JSON to Table¶
Convert a JSON file to a Table
There are two kinds of tables that can be created:
- Single row – where the JSON structure is simply flattened
- Multiple rows - where the JSON structure is recursively expanded to create several rows
If a single-row table is created, there is an option to minimize the column names to remove unnecessary path information from the JSON keys.

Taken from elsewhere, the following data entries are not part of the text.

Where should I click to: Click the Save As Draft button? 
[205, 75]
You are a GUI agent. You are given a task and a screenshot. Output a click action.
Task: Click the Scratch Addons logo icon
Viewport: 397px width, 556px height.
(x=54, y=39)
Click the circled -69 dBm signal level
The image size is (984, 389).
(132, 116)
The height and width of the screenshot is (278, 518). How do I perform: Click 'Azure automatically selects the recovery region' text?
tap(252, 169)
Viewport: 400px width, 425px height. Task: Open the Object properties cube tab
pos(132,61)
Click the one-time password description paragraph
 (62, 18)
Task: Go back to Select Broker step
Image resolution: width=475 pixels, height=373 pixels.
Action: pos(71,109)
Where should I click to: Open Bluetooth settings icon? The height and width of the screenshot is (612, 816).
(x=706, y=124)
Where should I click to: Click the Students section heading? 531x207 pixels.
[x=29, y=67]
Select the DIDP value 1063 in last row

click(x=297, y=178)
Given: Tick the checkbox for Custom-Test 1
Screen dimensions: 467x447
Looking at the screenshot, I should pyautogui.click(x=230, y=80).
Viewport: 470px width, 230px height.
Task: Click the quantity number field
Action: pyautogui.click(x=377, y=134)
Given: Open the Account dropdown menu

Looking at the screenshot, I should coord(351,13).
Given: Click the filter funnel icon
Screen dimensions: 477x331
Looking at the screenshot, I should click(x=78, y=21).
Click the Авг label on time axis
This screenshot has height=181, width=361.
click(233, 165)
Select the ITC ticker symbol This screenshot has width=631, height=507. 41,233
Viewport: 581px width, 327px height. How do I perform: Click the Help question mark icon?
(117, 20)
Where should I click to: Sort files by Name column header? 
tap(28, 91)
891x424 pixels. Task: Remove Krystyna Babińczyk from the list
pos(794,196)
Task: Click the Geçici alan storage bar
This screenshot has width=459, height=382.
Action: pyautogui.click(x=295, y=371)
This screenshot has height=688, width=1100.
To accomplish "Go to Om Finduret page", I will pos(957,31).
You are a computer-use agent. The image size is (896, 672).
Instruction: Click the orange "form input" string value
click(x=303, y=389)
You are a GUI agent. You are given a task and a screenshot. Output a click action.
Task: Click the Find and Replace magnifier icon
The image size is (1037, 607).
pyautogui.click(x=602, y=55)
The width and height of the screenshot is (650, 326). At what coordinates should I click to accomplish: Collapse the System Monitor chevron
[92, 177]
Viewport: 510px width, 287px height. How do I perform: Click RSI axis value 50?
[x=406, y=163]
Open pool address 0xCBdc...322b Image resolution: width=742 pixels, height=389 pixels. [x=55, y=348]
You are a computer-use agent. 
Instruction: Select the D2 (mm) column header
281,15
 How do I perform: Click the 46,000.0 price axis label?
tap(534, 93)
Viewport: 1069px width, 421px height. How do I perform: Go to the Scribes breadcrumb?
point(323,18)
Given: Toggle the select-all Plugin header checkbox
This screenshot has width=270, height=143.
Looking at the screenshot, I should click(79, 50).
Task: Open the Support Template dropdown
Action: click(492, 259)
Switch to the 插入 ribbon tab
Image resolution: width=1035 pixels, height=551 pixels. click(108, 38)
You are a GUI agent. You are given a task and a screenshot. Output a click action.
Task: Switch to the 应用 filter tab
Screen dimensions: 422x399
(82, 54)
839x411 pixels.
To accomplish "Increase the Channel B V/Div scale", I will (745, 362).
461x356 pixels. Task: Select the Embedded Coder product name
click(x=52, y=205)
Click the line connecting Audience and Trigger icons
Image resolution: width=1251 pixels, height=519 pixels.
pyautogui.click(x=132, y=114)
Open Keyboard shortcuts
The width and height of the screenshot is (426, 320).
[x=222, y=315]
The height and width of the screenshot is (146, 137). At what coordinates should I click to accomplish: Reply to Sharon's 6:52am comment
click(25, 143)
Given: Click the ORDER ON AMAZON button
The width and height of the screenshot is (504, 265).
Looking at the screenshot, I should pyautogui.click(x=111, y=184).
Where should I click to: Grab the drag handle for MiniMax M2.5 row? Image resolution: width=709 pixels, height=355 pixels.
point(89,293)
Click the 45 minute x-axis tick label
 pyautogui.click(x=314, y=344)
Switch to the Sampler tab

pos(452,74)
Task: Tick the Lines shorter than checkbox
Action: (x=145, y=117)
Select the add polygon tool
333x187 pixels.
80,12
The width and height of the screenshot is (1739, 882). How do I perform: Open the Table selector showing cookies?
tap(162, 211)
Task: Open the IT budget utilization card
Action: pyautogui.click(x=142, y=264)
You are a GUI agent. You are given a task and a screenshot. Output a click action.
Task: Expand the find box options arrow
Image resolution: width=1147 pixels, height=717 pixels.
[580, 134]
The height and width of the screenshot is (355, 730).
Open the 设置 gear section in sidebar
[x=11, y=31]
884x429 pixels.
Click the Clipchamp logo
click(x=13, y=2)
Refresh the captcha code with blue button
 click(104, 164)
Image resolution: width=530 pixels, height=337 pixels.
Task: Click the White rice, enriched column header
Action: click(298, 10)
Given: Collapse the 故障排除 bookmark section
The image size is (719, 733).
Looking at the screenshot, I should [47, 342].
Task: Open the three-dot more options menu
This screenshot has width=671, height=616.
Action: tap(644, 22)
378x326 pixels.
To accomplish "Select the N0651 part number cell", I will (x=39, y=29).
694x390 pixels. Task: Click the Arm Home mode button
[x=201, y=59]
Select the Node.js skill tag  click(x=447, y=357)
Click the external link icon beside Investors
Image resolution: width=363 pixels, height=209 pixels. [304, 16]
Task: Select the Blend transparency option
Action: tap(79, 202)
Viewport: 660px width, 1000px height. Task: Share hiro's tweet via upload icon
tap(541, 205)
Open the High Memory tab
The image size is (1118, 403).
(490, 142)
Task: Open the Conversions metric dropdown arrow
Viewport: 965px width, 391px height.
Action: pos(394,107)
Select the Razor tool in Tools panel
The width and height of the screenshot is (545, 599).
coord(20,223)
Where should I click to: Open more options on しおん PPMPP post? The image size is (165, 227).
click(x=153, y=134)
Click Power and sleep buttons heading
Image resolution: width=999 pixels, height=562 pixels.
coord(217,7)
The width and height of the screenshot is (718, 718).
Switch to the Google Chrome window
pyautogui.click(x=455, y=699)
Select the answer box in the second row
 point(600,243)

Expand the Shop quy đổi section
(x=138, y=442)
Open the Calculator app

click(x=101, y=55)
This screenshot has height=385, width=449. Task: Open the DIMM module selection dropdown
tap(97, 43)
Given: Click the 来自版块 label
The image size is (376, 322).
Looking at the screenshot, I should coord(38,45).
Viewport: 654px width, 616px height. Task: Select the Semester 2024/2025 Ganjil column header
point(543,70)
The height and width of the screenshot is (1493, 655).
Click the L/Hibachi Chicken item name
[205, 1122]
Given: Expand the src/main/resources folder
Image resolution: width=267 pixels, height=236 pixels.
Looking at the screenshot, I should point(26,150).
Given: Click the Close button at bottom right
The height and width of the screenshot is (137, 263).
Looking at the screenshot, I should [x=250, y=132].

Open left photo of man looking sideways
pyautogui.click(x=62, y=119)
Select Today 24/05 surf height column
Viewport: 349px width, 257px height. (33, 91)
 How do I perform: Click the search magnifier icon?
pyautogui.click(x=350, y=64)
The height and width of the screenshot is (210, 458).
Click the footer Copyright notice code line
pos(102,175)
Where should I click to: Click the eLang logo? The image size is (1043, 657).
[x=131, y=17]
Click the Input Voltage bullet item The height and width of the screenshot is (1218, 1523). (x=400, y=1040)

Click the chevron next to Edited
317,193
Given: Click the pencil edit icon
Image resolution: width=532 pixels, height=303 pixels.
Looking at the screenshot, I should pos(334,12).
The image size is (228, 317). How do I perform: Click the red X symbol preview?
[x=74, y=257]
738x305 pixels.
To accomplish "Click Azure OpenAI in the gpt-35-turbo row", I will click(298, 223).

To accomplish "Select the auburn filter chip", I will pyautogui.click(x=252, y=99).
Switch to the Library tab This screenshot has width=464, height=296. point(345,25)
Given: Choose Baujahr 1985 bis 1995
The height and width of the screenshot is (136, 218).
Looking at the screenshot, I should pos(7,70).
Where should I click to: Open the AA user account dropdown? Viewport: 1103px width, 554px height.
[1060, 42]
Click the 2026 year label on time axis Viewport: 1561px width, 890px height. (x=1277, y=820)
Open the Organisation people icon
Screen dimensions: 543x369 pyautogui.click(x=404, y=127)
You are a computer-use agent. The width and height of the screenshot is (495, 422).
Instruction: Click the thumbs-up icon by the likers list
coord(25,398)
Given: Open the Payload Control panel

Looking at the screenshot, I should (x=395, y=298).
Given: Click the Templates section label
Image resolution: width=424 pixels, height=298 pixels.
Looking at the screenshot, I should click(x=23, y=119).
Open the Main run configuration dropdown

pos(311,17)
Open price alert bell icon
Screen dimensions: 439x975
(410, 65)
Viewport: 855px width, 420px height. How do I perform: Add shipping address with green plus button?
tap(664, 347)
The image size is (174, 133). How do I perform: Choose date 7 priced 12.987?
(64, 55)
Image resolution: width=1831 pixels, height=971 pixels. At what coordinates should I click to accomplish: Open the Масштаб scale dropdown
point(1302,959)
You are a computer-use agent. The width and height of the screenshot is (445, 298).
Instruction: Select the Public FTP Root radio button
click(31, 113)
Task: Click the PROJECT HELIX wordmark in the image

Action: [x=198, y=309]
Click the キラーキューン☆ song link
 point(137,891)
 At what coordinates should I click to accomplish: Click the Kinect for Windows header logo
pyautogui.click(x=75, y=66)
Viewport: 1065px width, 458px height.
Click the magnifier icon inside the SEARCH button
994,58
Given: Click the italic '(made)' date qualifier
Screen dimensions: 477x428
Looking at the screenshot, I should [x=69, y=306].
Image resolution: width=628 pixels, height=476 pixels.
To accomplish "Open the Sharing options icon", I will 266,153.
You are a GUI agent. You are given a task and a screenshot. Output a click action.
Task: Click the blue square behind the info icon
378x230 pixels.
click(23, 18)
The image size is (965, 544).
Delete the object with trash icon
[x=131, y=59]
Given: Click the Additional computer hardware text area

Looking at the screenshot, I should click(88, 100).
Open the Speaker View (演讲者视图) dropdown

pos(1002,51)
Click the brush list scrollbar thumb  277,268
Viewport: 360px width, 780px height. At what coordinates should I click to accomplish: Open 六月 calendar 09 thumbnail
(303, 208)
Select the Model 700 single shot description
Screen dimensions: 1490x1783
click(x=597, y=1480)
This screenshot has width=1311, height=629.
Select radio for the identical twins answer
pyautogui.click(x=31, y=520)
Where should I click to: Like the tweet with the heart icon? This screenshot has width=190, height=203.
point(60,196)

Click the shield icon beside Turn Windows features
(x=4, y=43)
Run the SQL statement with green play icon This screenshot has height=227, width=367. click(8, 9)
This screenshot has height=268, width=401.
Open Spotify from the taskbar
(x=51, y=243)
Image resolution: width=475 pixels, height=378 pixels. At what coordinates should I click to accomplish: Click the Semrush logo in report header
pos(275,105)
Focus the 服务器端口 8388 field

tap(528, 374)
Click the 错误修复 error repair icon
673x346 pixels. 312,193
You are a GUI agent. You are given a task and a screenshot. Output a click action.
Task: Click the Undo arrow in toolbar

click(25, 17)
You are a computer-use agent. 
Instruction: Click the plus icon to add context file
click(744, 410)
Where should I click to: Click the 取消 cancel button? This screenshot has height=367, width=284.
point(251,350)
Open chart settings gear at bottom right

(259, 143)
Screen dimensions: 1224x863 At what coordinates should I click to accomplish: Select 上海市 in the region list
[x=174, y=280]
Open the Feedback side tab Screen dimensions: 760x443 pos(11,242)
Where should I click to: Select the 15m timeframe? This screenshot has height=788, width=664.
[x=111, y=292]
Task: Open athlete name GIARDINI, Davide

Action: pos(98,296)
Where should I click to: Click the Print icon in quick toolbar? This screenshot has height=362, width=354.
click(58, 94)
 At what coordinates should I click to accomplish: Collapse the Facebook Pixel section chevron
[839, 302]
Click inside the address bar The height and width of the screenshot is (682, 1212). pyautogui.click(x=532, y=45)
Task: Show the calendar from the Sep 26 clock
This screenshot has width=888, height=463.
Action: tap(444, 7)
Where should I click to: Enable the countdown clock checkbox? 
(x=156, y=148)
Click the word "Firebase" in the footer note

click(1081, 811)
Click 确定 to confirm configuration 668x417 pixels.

For example from the JSON:
{
"version":"1.0",
"software":"sfd",
"items" : {
"a":"1",
"b":"2",
"c":"3"
}
}
we can create the following single-row table
version software items.a items.b items.c
----------------------------------------------------
1.0 sfd 1 2 3
and the column names can be minimized to
version software a b c ------------------------------------- 1.0 sfd 1 2 3
If a multiple rows-table is created, the recursive algorithm might identify keys and therefore columns that are lacking some values. One can choose to fill in the missing values with a empty string, a nan string or mask the value.
For example from the JSON:
{
"version":"1.0",
"software":"sfd",
"items" : [
{
"a":"1",
"b":"2",
"c":"3"
},
{
"a":"67",
"b":"77",
"d":"97"
}
]
}
we can create the following multiple-rows table
version software a b c d
-------------------------------------------
1.0 sfd 1 2 3 ---
1.0 sfd 67 77 --- 97
where the c
column is masked in the second row and the d
column is masked in the first row.
If the algorithm that creates tnhe multi-row table fails to produce the desired table, it might be worth using other nodes to remove, select or split the JSON structure on some key.
- Input ports:
input: json
Input JSON object
- Output ports:
output: table
Output table
- Configuration:
- (no label) (table_kind)
- What kind of table to create
- Minimize colum names (minimize_col_names)
- Create column names that are minimal
- Use zero-like values instead of masks (nomask)
- When unchecked data cells that are missing will be masked. When checked such cells are instead assigned 0, 0.0, False, “”, etc. depending on the type of the value column.